RECORDS SHOWN Block Start
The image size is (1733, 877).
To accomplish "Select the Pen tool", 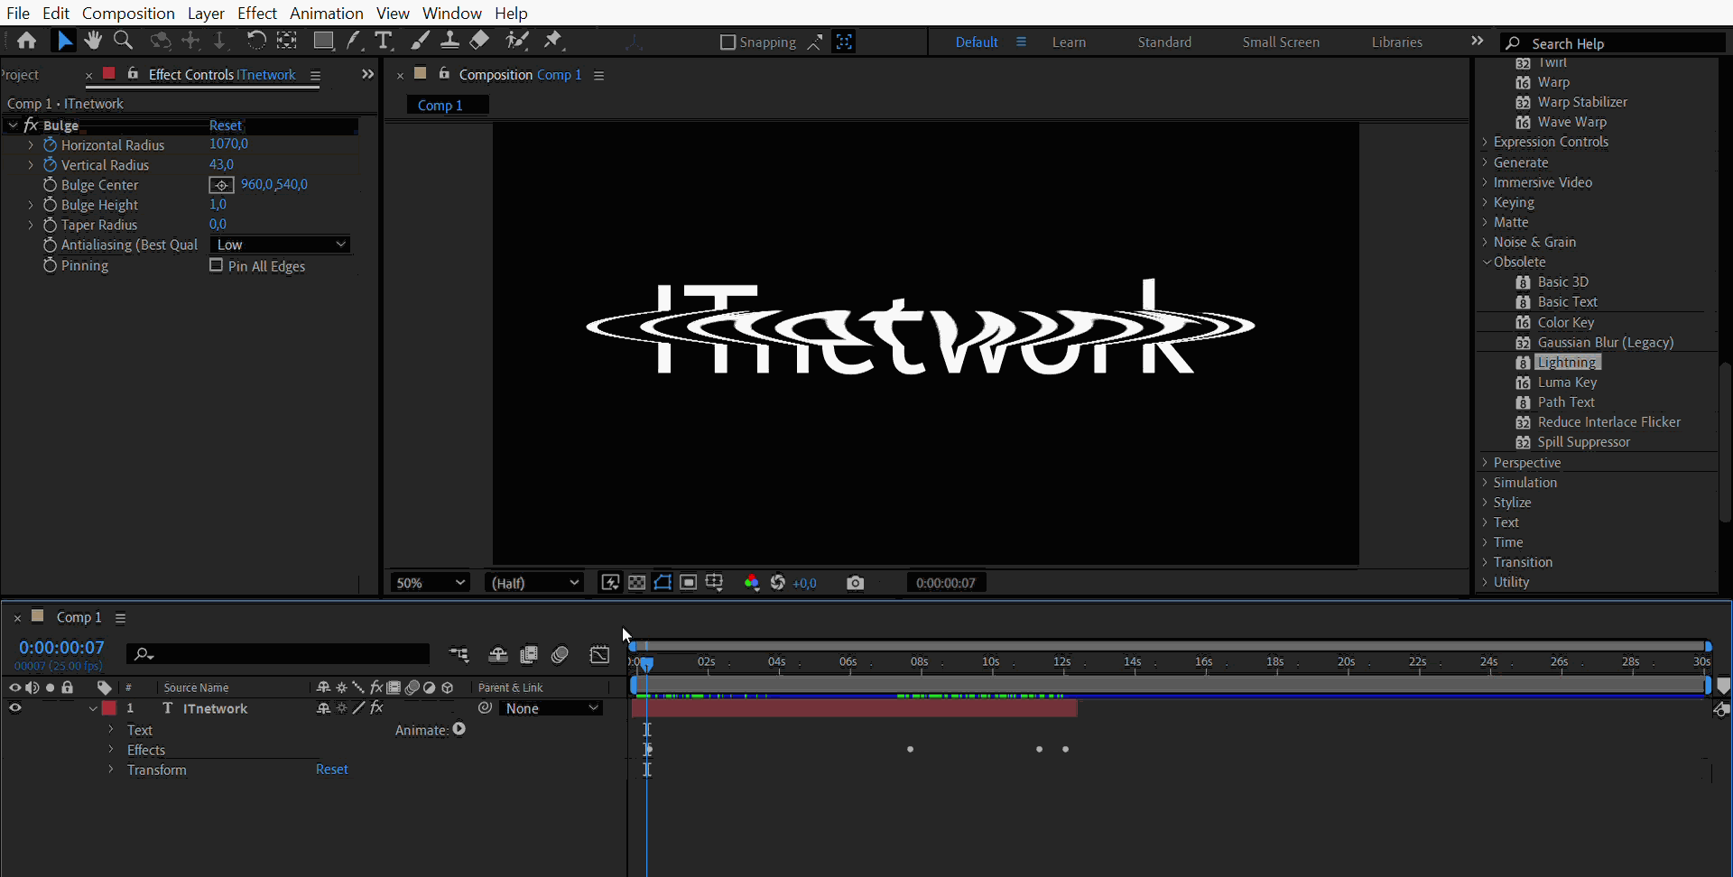I will coord(354,41).
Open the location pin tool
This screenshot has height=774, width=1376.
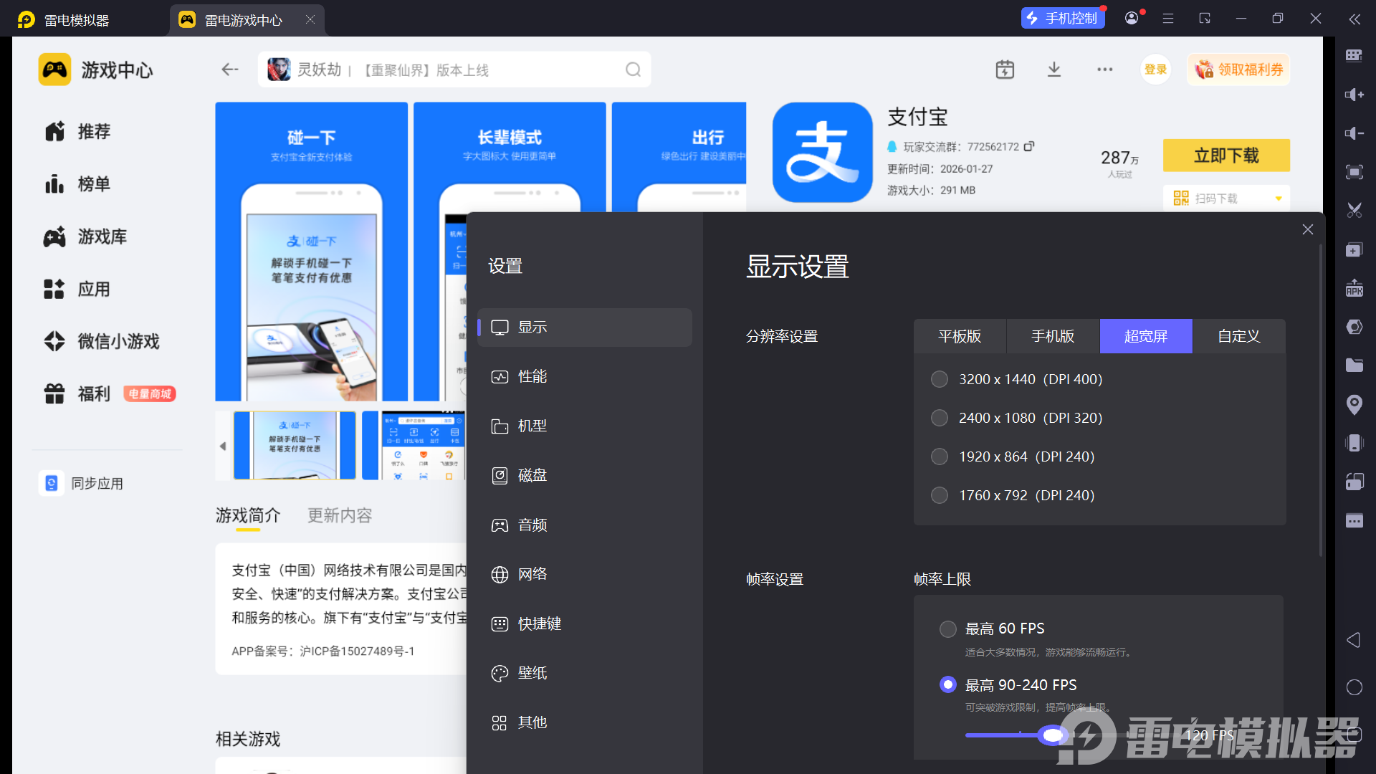pyautogui.click(x=1354, y=404)
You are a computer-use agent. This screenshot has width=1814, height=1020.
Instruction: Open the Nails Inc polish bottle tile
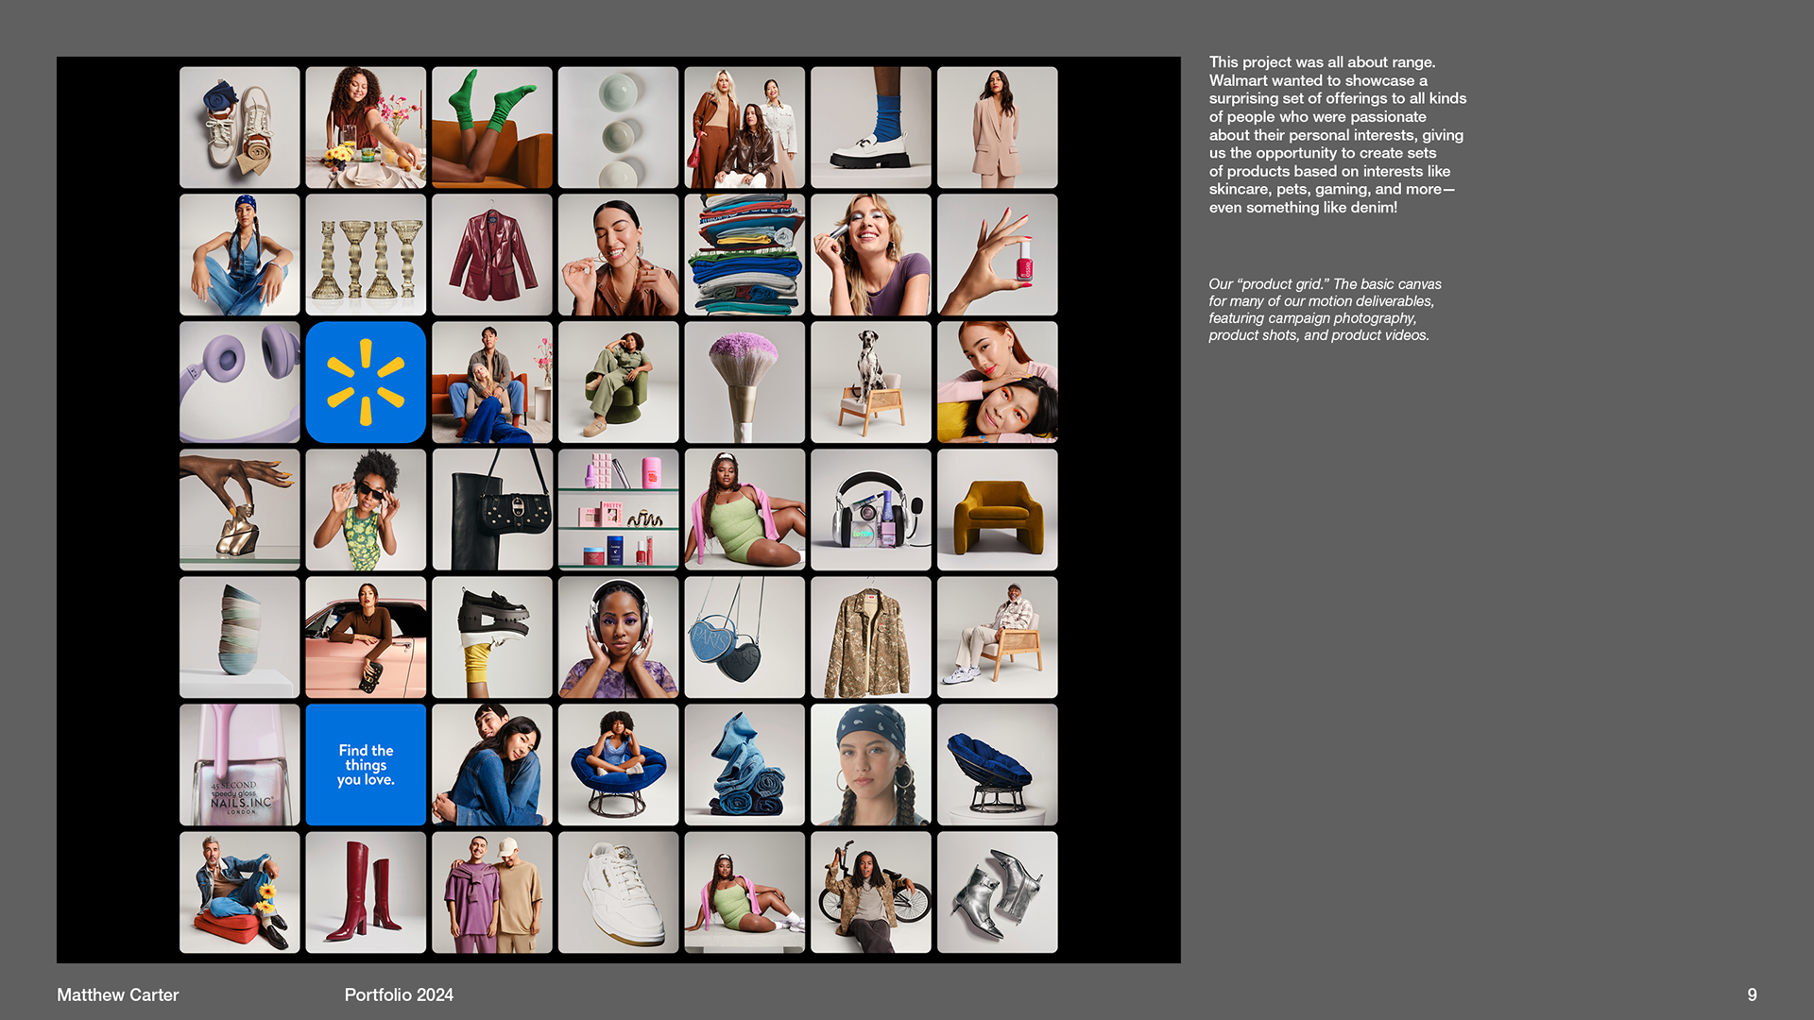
RECORDS SHOWN Block End
» WORK ITEM:
Write out exactly, and nothing more than, the lines of the entries above from the line containing "This screenshot has height=774, width=1376." through the final line; omit any pictures.

» THE ANSWER:
This screenshot has height=774, width=1376.
pyautogui.click(x=1354, y=404)
You are a computer-use agent. This screenshot has width=1814, height=1020.
Instruction: Open the Nails Inc polish bottle tile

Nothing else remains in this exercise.